Friday, November 26, 2010

Mortality

I volunteered to caption photos on the eGGSA database gravestone website, a huge tool for genealogists. My first cemetery is the memorial wall in Hermanus.

If you have ever been in Hermanus, you'd know that the community itself is largely made up of old people. Grandparents. With the younger family members usually joining their parents and grandparents during school holidays and over weekends. (Disclaimer : As the older people die or move to a retirement village, younger people are buying up the properties so the community age is slowly changing, and of course developers are buying up parcels of land all over the area and building multi level blocks of apartments.)

A few things I have noticed :

1 - When you are married for a very long time (45 years and more) and you die, your partner usually follows within 2 to 3 months.

2 - Sometimes age doesn't matter, especially if you are a woman and born in the first 15 years of the 1900s.

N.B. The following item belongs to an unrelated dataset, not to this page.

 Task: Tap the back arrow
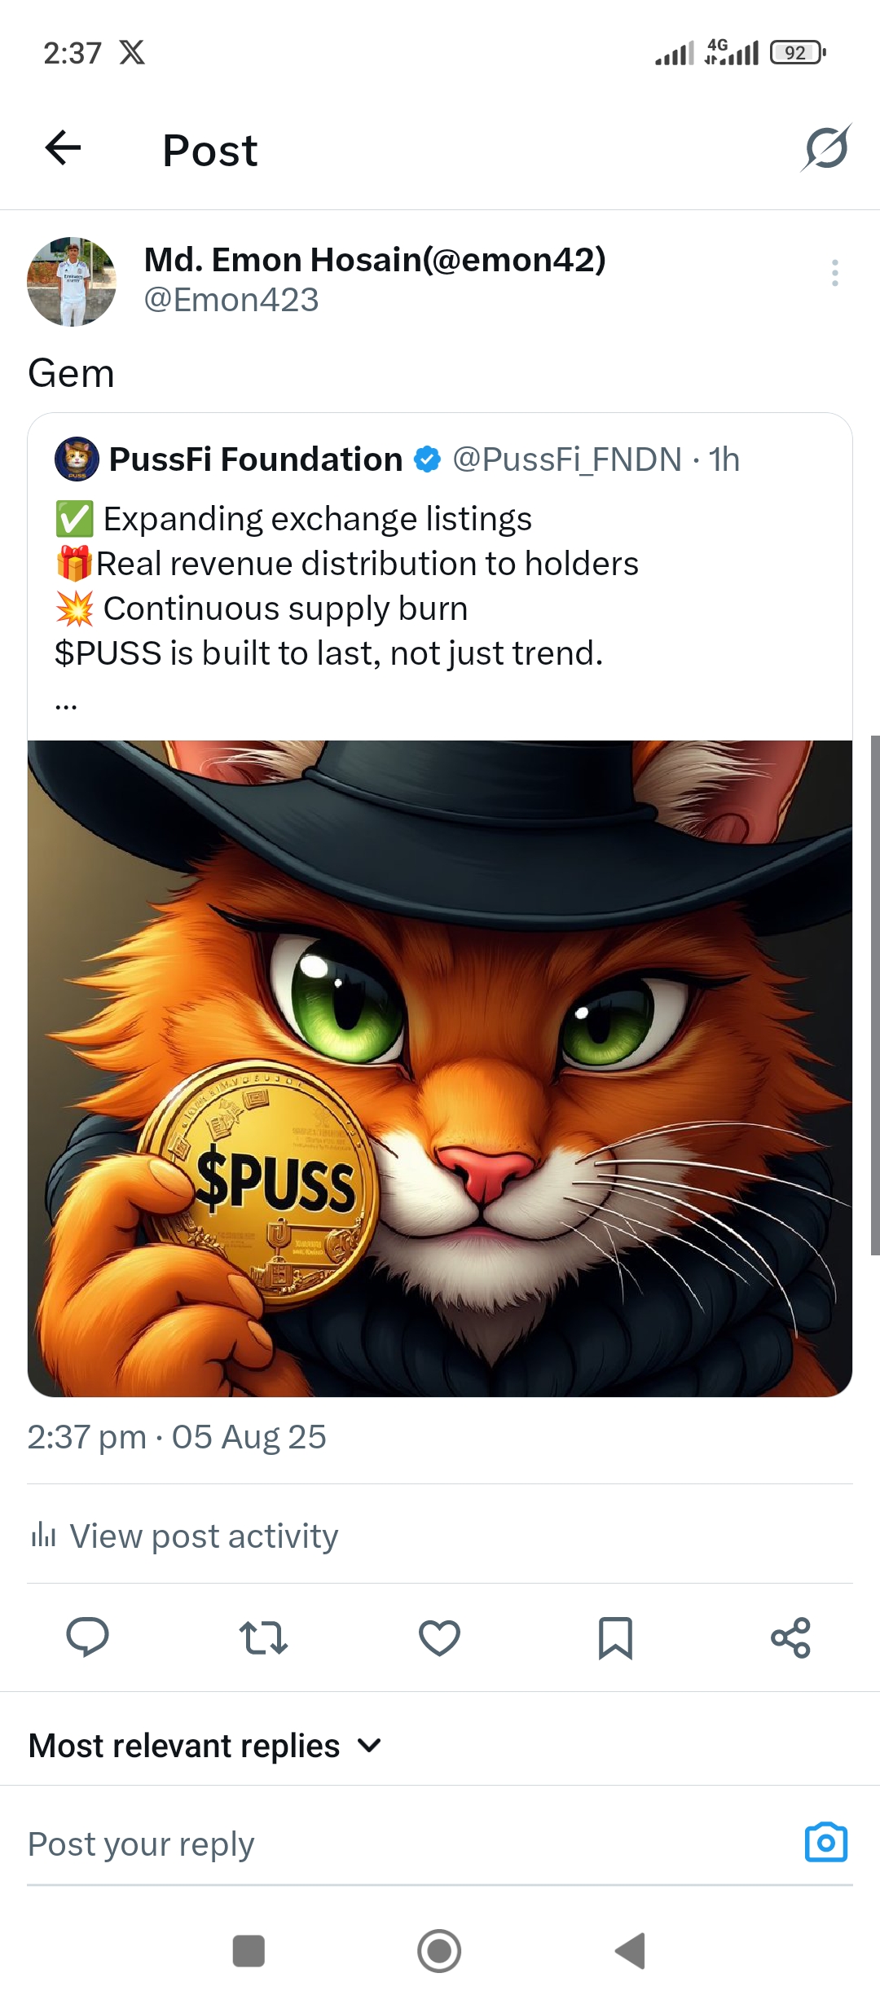63,147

You can be older than your husband.

3 - Our grandparents' generation has probably lived longer than we will. Even with a low life expectancy in the first few years of the 1900s.

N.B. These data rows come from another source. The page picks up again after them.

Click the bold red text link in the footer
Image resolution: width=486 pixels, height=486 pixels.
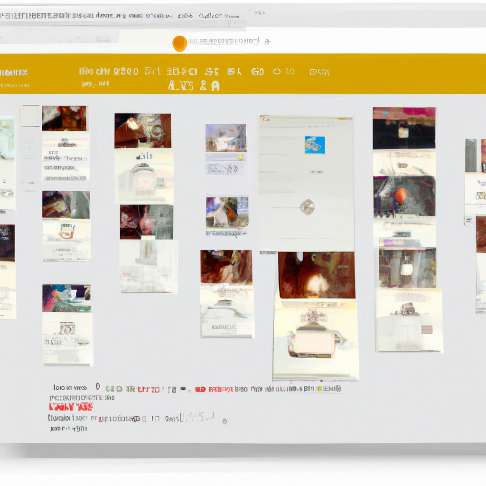(x=71, y=407)
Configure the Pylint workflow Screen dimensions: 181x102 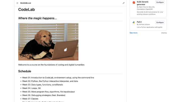coord(160,22)
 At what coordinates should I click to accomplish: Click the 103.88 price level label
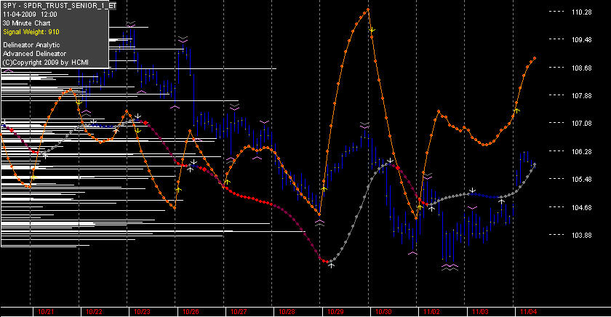point(582,236)
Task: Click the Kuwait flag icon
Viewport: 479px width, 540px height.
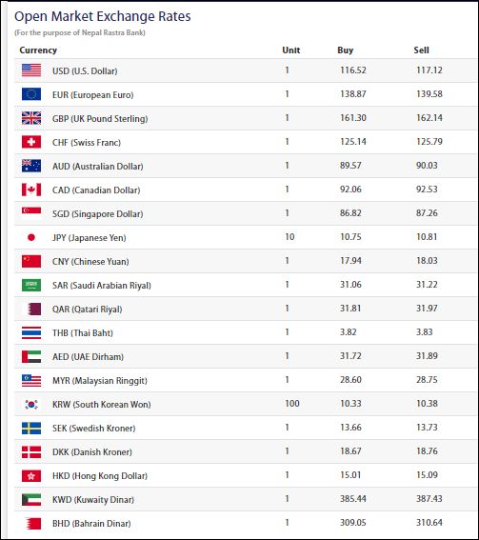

4 - People my age are starting to die.

I've never really thought about the type of funeral I want or the epitaph, if I want one. I would not like to be buried, that I do know. A memorial stone in a garden of rememberance....I don't know if I want that either. For now, I've put it in my will that my ashes be scattered, that is if J&C or Himself end up honouring my wishes. Basically I don't want my body to rot in a grave.

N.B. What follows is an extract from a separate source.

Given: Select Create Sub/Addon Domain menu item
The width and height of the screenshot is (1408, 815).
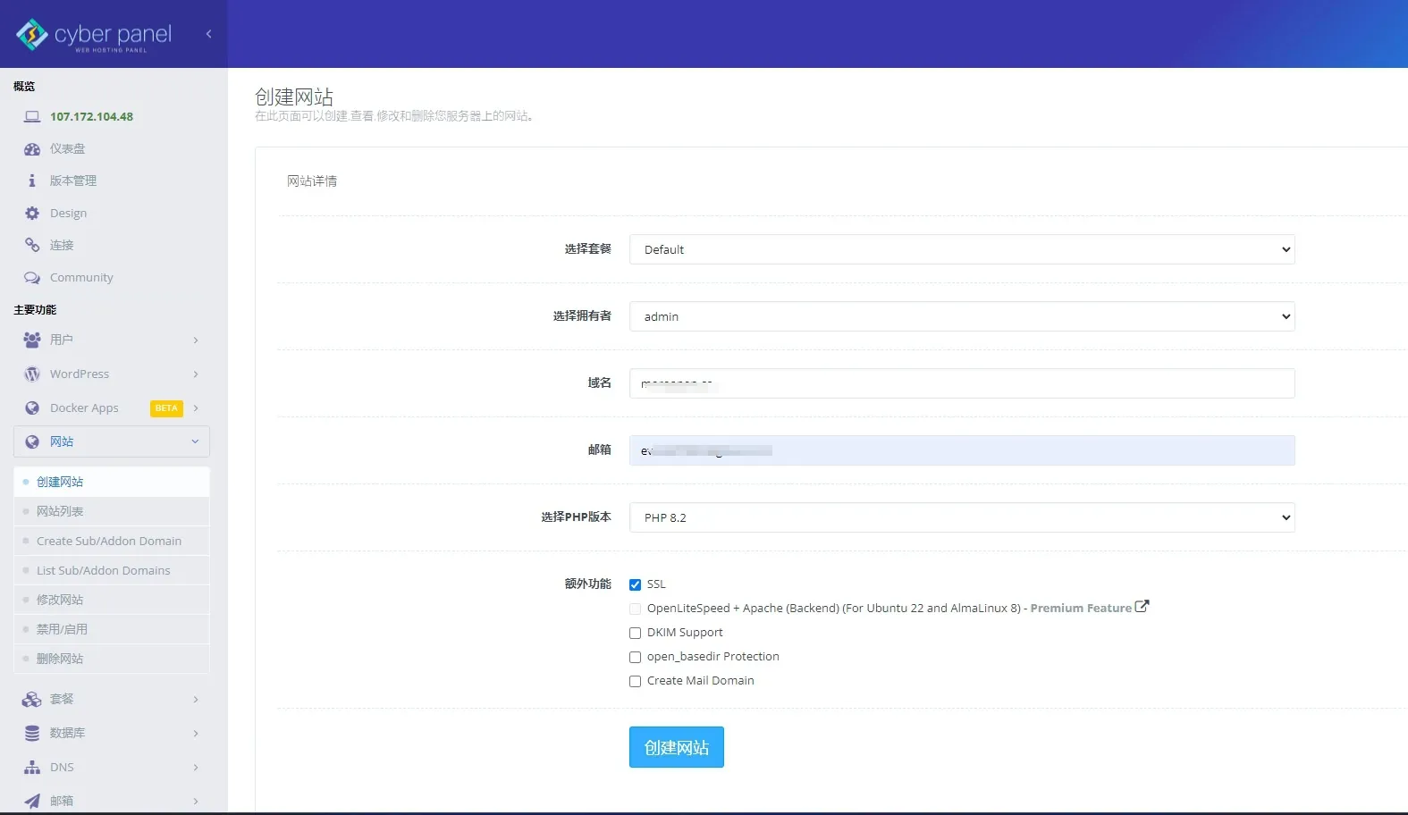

I still like the idea of a Viking funeral though, no fuss, no mess, just a blaze of flames and it's done.

1 comment:

Amy @ Journey Mum said...

I struggle with kind of feeling as if I would like to die at a reasonably young age so that my organs could be of use to other people, and of course wanting to be alive for as long as I can. I don't much like the idea of any kind of disposal but I think cremation is the better option as far as not taking up a lot of room! I love graveyards but I think land is for the living.